Ratio test with an integer power of an in numerator

In summary, the conversation discusses determining the convergence or divergence of the series $\sum_{n = 1}^{\infty} \frac{2^n}{n^{100}}$ using the ratio test. The limit of $\frac{n^{100}}{(n + 1)^{100}}$ is found to be $1$, but the limit of $\frac{2^{n + 1}}{2^n}$ is not needed. It is concluded that the series is expected to be divergent due to the exponential part being much greater than the polynomial part. This is confirmed by the fact that $\sum_{}^{} 2^n$ is divergent, even though $\sum_{}^{} \frac{1
  • #1
tmt1
234
0
I have

$$\sum_{n = 1}^{\infty} \frac{2^n}{n^{100}}$$

and I need to find whether it converges or diverges.

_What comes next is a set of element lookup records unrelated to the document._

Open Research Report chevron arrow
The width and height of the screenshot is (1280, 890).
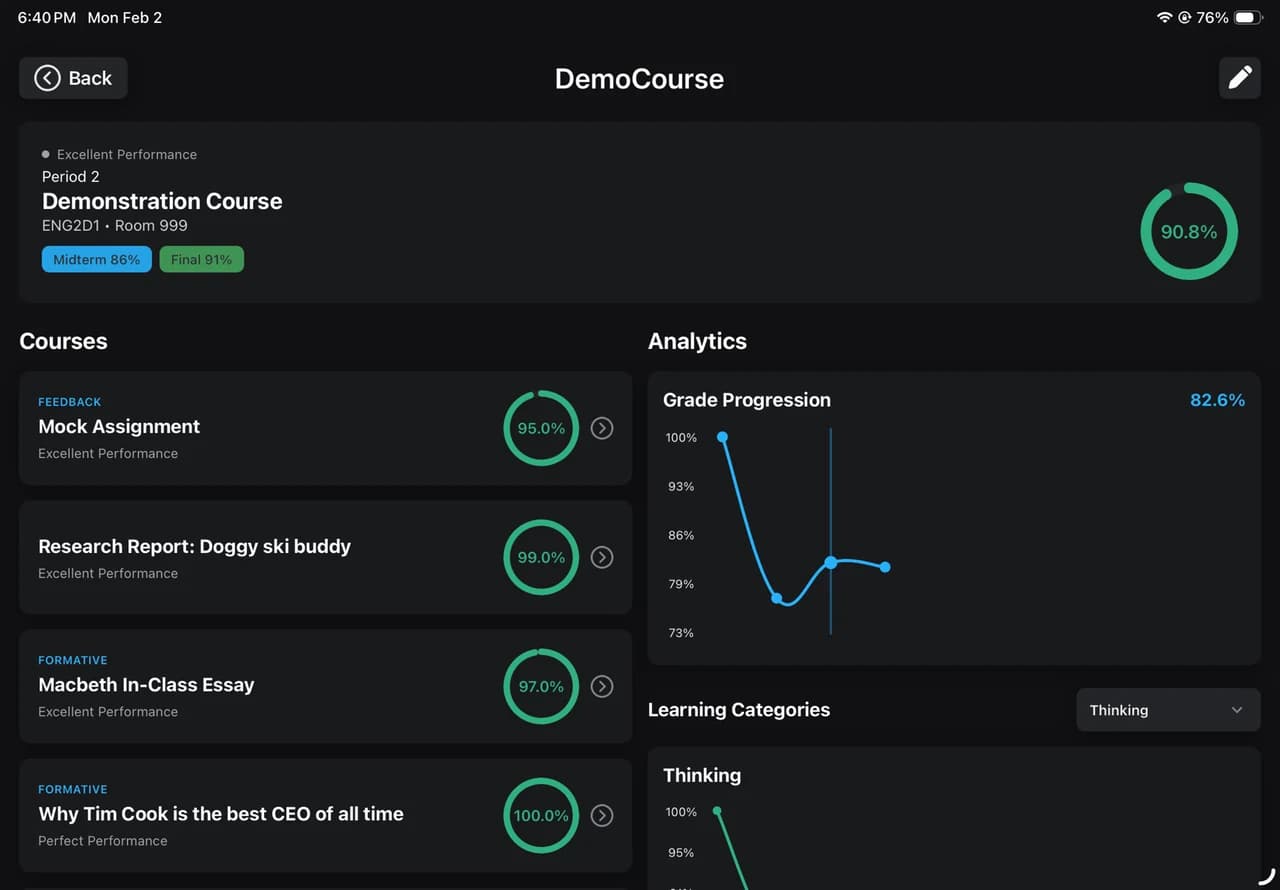point(601,557)
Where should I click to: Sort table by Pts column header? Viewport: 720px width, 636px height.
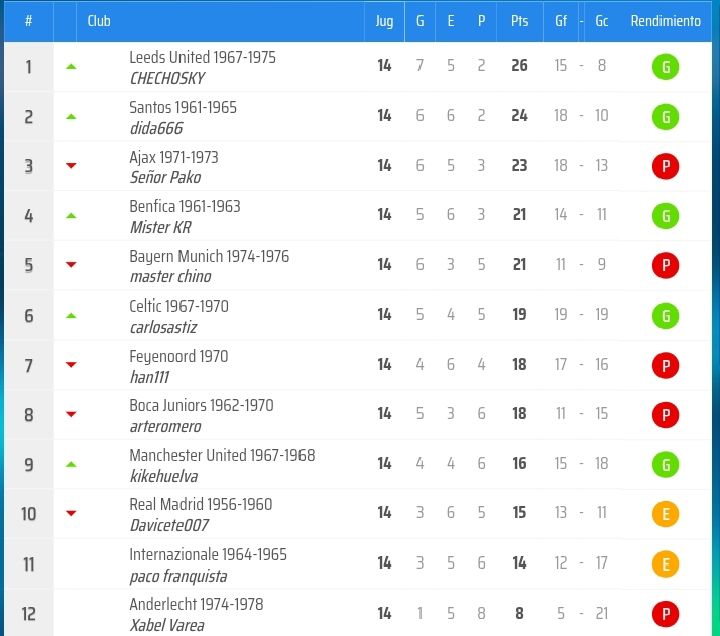[x=519, y=21]
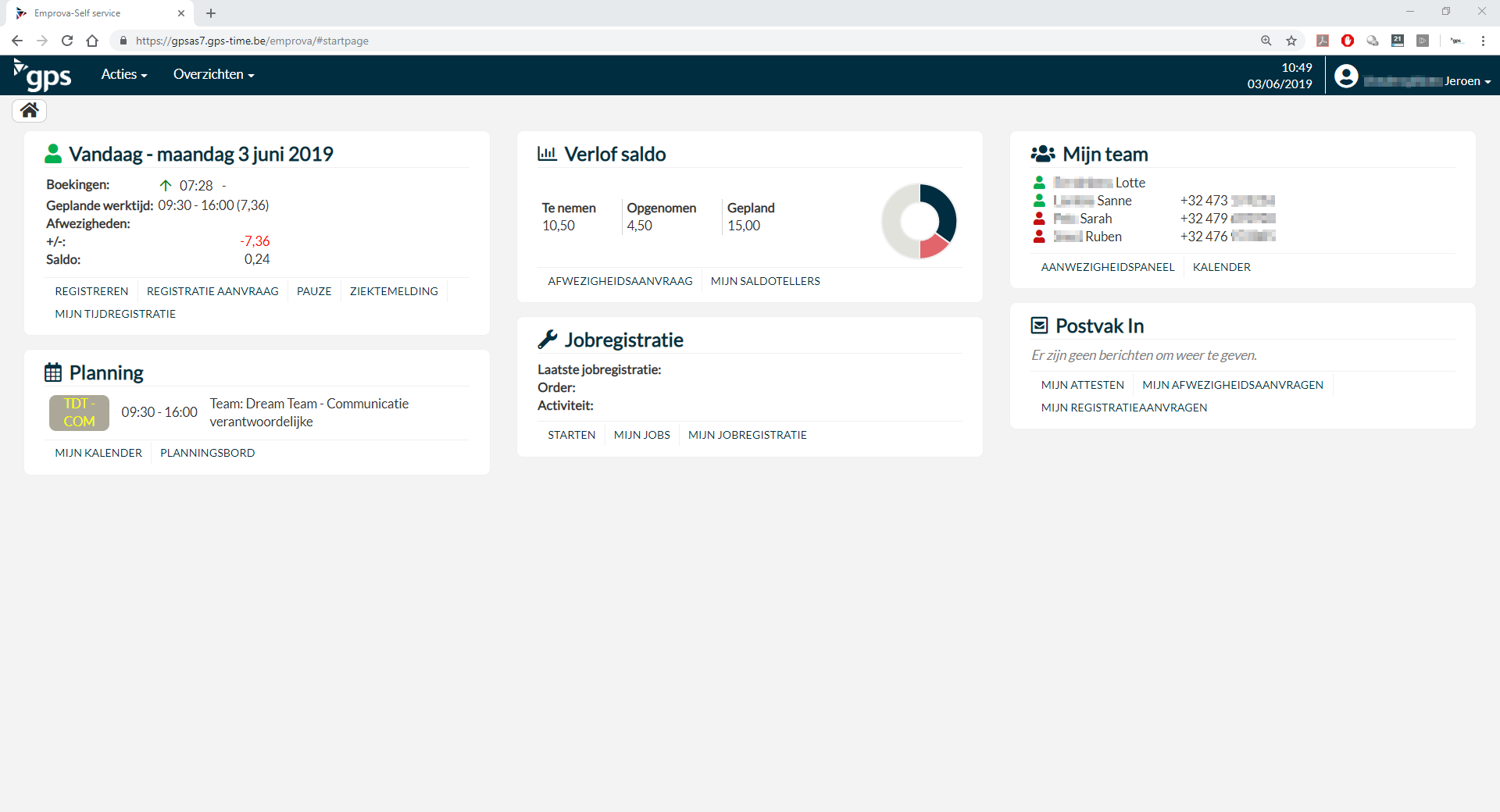Click the bookmark star icon in address bar
The height and width of the screenshot is (812, 1500).
(x=1291, y=41)
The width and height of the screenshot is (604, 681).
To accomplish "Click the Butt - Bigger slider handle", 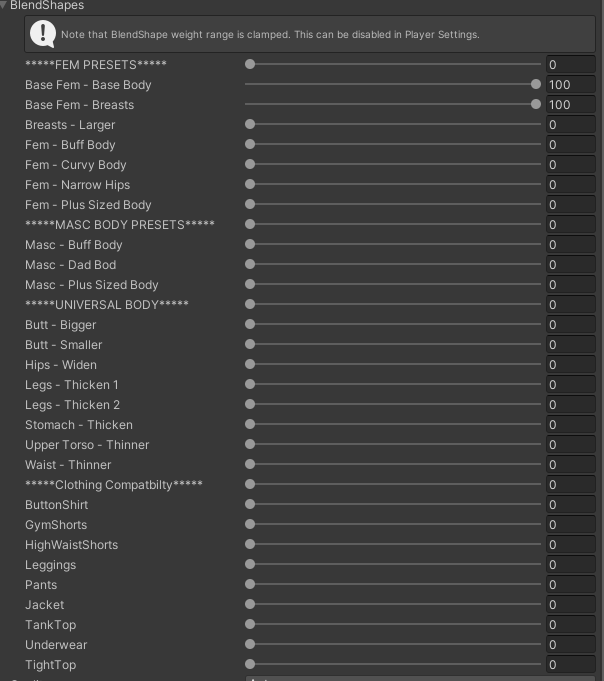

I can use the ratio test to get:

$$\lim_{{n}\to{\infty}} \frac{2^{n + 1}\cdot n^{100}}{2^n \cdot (n + 1)^{100}}$$

But I'm not sure how to get the limit from this.

I know the limit of $\frac{n^{100}}{(n + 1)^{100}}$ would be $1$. But how would I get the limit of $\frac{2^{n + 1}}{2^n}$?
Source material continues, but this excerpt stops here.